Fitch: Dangote Seeks $750m Via Local Bond To Finance Refinery

Business magnate, Aliko Dangote is planning to establish a local bond programme amounting to $750 million to partially finance the completion of his 650,000 barrels per day refinery and petrochemical plant.

According to Fitch, one of the world’s biggest rating agencies, Dangote Oil Refining Company Limited (DORC) and Dangote Fertiliser Limited (DFL), which are Dangote Industries Limited’s subsidiaries, would be co-obligors under the programme that has already been proposed.
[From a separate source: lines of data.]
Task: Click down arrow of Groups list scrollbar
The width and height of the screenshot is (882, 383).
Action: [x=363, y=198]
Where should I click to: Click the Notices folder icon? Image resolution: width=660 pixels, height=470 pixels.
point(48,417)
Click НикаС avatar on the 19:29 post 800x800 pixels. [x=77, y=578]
“Funding for the completion of the refinery project is expected to be partly covered by proceeds of the new bond. If the transaction is not successful, or should completion costs overrun or market conditions in the cement or urea sector deteriorate materially, we do not believe that DIL’s existing creditors would have further lending capacity. We believe that further asset sales, either in cement or stakes in the projects, would be the more likely options to address funding of the refinery.
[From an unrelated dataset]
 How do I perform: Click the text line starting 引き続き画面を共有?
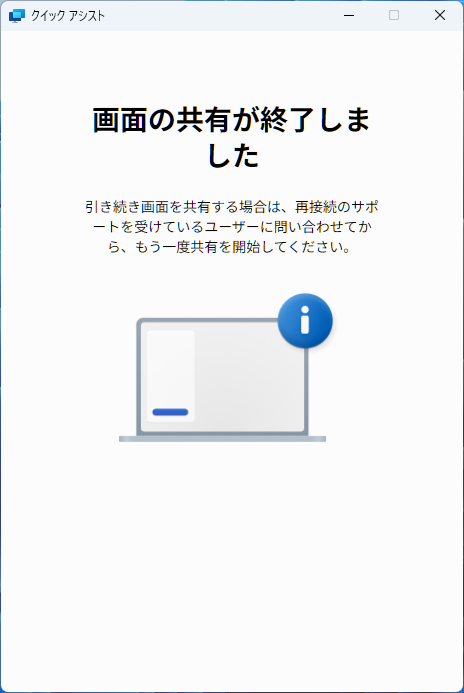coord(232,206)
“DIL is a diversified conglomerate in Nigeria with a leading share in the cement business and a future key operator in the petrochemical industry through its fertiliser and oil refinery business. Its strategy is to gradually establish a downstream industry in Nigeria and be the largest urea producer in Nigeria. It also aims to make Nigeria a net exporter of refined petroleum products and petrochemicals by 2026,” Fitch stated.

What you should know

BizWatch Nigeria understands that under this arrangement, interested investors would be offered a guarantee on capital and returns on a day in accordance with the provisions of the debt securities agreement.

About Dangote Refinery

  • Dangote refinery is a 650,000 barrels per day (BPD) integrated refinery and petrochemical project in the Lekki Free Zone in Lagos, Nigeria. It was pioneered by African richest man Dangote and is expected to be Africa’s biggest oil refinery and the world’s biggest single-train facility, upon completion.
  • The estimated $19 billion facility is an integrated refinery and petrochemical project which will meet 100% of Nigeria’s refined petroleum product requirement and even have a surplus for export when completed.
  • The project has suffered several setbacks in terms of completion date especially due to the coronavirus pandemic, which resulted in economic turmoil and exposed many vulnerabilities in supply chains leading to the delay in transport of some equipment to the refinery.
  • There is general optimism among stakeholders that the much-expected Dangote refinery will change the narratives in the nation’s downstream sector this year as it is expected to be one of the key drivers of growth that would impact positively on the downstream sector of the Nigerian economy in 2022.